Remembering James Baldwin and Urban Renewal

August 3, 2020

Portrait of James Baldwin

Yesterday would have been James Baldwin's 96th birthday. During this current moment of the United States of America reckoning with its anti-Blackness, racism, and systematic inequality, many have turned to Baldwin's work to remind us that this current climate isn't an aberration. A new book by Eddie S. Glaude Jr., Begin Again, presents many of Baldwin's lessons to guide us in the present day. 

One one of those lessons was, "Urban renewal meant negro removal." This line of thinking has been updated to account for gentrification

Dr. Destiny Thomas wrote a powerful opinion piece last week, "Urbanism is Complicit in Infra-Structural Racism — And Reparations Have a Place in the Built Environment" that frames the role of urbanism in systematic racism, the need for reparations for Black communities, and how infrastructure can be radically changed to provide those reparations. Dr. Thomas writes, 

The institutions of urbanism — all of which are complicit in the ongoing deaths and suffering of people like Breonna Taylor — need to lead the way and set the stage for this to happen.

When we speak about “reparations,” we situate the legacy of slavery in the recent past. We tend to suggest present-day trauma can be resolved by one-time interventions and blanket legislation. But what happened to Breonna Taylor — a government-sanctioned execution enacted as she slept — is evidence of widespread racist ideology that will continue to live in the hearts and minds of people in power and who maintain access to our communities long after policies shift and our cities make their first gestures of atonement. 

Urbanism is complicit in infra-structural racism, so ongoing reparations must be made in the built environment as well. While the case is still being made for individual and economic reparations, and there is work we can begin to do today to end the structural racism that killed our dear sister, Breonna.

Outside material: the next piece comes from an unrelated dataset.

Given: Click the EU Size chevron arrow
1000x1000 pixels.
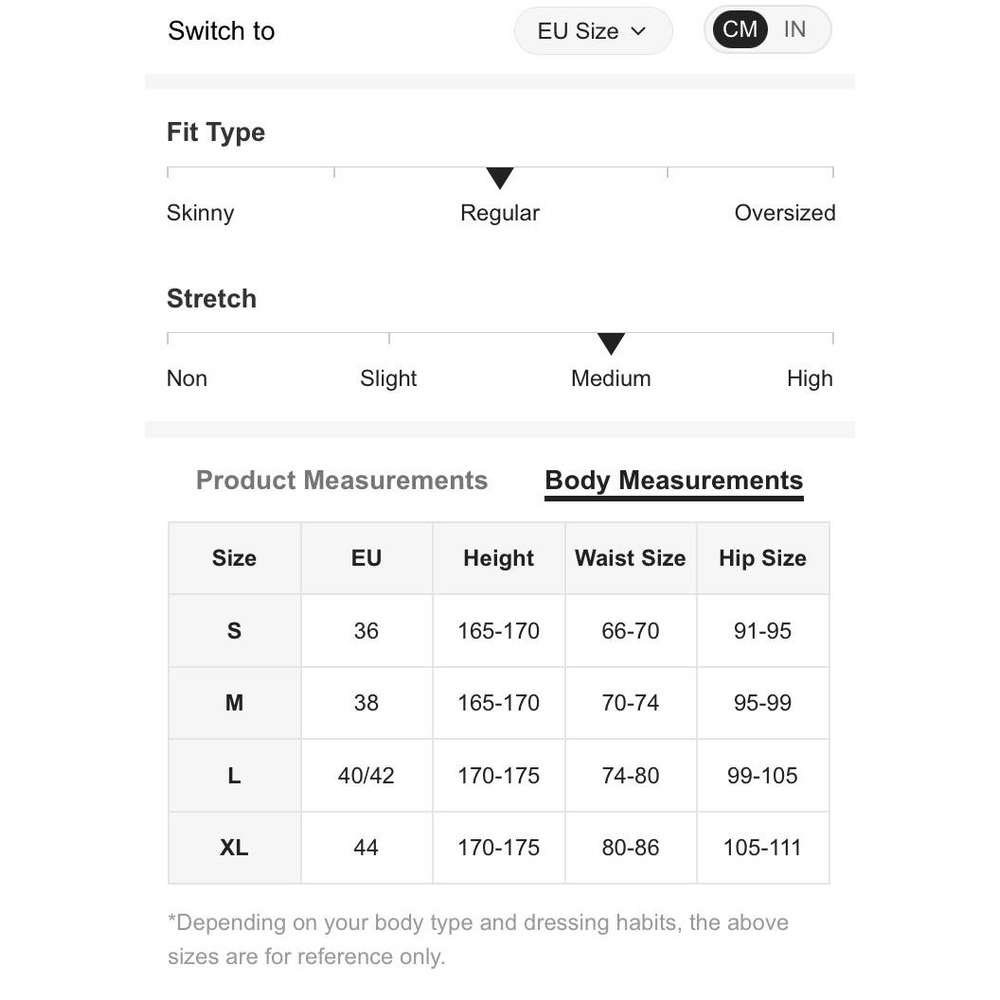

This weekend I was reminded of a very clear example how engineers design racist infrastructure - Robert Moses' Southern State Parkway on Long Island. As the linked CityLab article describes, the bridges crossing the parkway were designed to ensure access only to those with private automobiles - not public buses. 

As leisure and recreation infrastructure—park before way—commercial traffic was excluded on all the early American parkways. This meant not only trucks, but buses. Banning big, noisy commercial vehicles was essential to the aesthetics of the parkway, and had nothing to do with racial discrimination. There would have been no need to use the bridges on the Southern State as barricades of a sort; buses were not allowed on this or any other state parkway in the first place.

But Moses was no fool. “Legislation can always be changed,” Shapiro told Caro; “It’s very hard to tear down a bridge once it’s up.” So did Moses use cement and stone to effectively backstop the vehicular exclusion policy, insuring that the Southern State could never be used to schlep busloads of poor folk to Jones Beach?

This is but one example of Moses' purposeful racism in his work, of which his legacy has so many others as the architect of urban renewal. The effects of this design and engineering have impacted transportation and communities across the nation. This 2013 article, "Race, Space, and Struggles for Mobility: Transportation Impacts on African Americans in Oakland and the East Bay", by Aaron Golub, Richard A. Marcantonio & Thomas W. Sanchez inUrban Geography looks more at the issue in the East Bay.